Water quality effects of clearcut harvesting and forest fertilization with best management practices.

Nine small (2.5 ha) and four large (70-135 ha) watersheds were instrumented in 1999 to evaluate the effects of silvicultural practices with application of best management practices (BMPs) on stream water quality in East Texas, USA. Two management regimes were implemented in 2002: (i) conventional, with clearcutting, herbicide site preparation, and BMPs and (ii) intensive, which added subsoiling, aerial broadcast fertilization, and an additional herbicide application.

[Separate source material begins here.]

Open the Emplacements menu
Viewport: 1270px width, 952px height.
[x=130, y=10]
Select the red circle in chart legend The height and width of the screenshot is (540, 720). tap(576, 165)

Watershed effects were compared with results from a study on the same small watersheds in 1981, in which two combinations of harvesting and mechanical site preparation without BMPs or fertilization were evaluated. Clearcutting with conventional site preparation resulted in increased nitrogen losses on the small watersheds by about 1 additional kg ha(-1) each of total Kjeldahl nitrogen (TKN) and nitrate-nitrogen (NO(3)-N) in 2003. First-year losses were not significantly increased on the large watershed with a conventional site preparation with BMPs. Fertilization resulted in increased runoff losses in 2003 on the intensive small watersheds by an additional 0.77, 2.33, and 0.36 kg ha(-1) for NO(3)-N, TKN, and total phosphorus, respectively. Total loss rates of ammonia nitrogen (NH(4)-N) and NO(3)-N were low overall and accounted for only approximately 7% of the applied N. Mean loss rates from treated watersheds were much lower than rainfall inputs of about 5 kg ha(-1) TKN and NO(3)-N in 2003. Aerial fertilization of the 5-yr-old stand on another large watershed did not increase nutrient losses. Intensive silvicultural practices with BMPs did not significantly impair surface water quality with N and P.